We should recognize some limitations of the current review. First, most studies had some concerns regarding their methodological quality (Martelletti et al., 2018), even if the results were slightly positive, and low pain intensity increased the risk of bias and affected quality. For these reasons, we cannot obtain any firm conclusion regarding the effectiveness of at-VNS and ear-electro-acupuncture for managing chronic migraine.

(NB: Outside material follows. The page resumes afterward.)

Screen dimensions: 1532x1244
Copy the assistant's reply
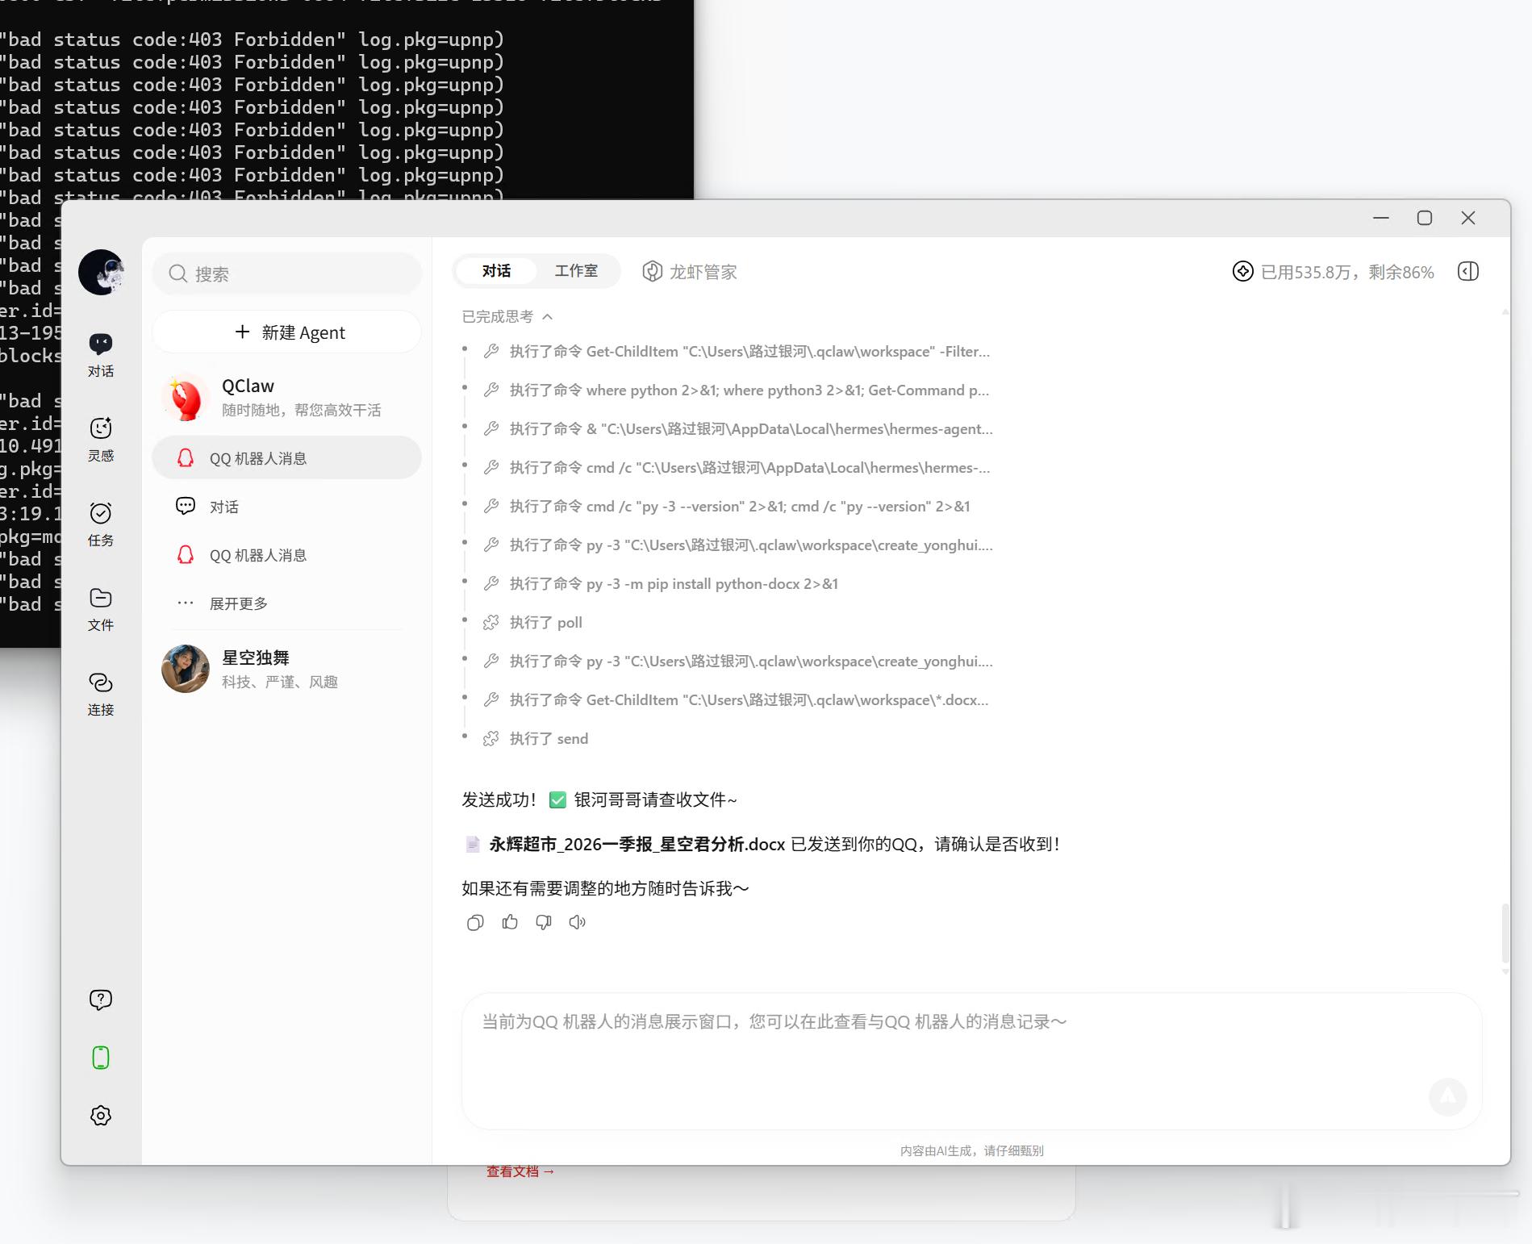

The inconsistency of the follow-up periods and the difference between study protocols, as well as the small number of trials available for systematic review, did not permit us to perform a meta-analysis. Furthermore, the study protocols regarding the same parameters, times of application, measurements, and electro-acupuncture points must be similar, even including the same pathology if there is an acute or chronic migraine, for the same reason previously highlighted for strong conclusions, while also following the guidelines and standards from STRICTA (STandards for Reporting Interventions in Clinical Trials of Acupuncture) (MacPherson et al., 2010).

Conclusions

The current systematic review found low-quality evidence supporting the idea that at-NVS or ear electro-acupuncture may have some positive effects in the treatment of chronic migraine post-treatment in terms of reducing the frequency and intensity of migraine attacks. Additionally, positive effects were shown in fMRI scans and the relationship between peripheral vagus nerve branches with the superior brainstem. The small number of RCTs and the heterogeneity in the data did not permit us to pool data.

Author contributions

JM-J contributed to the conception and design of this study, takes responsibility for the integrity of the work as a whole, and resolved any disagreements between both reviewers. CF-d-l-P, JP-G, and FG-E contributed to the interpretation of the data. Article drafts were written by DF-H and JM-J and critically revised by all authors. JP-G and FG-E contributed to realizing the suggestions of the discussion. The literature search was made by DF-H and FG-E. The study selection and the quality of the assessment was carried out by CF-d-l-P and DF-H. The final version of the article was approved by all authors.

Conflict of interest

The authors declare that the research was conducted in the absence of any commercial or financial relationships that could be construed as a potential conflict of interest.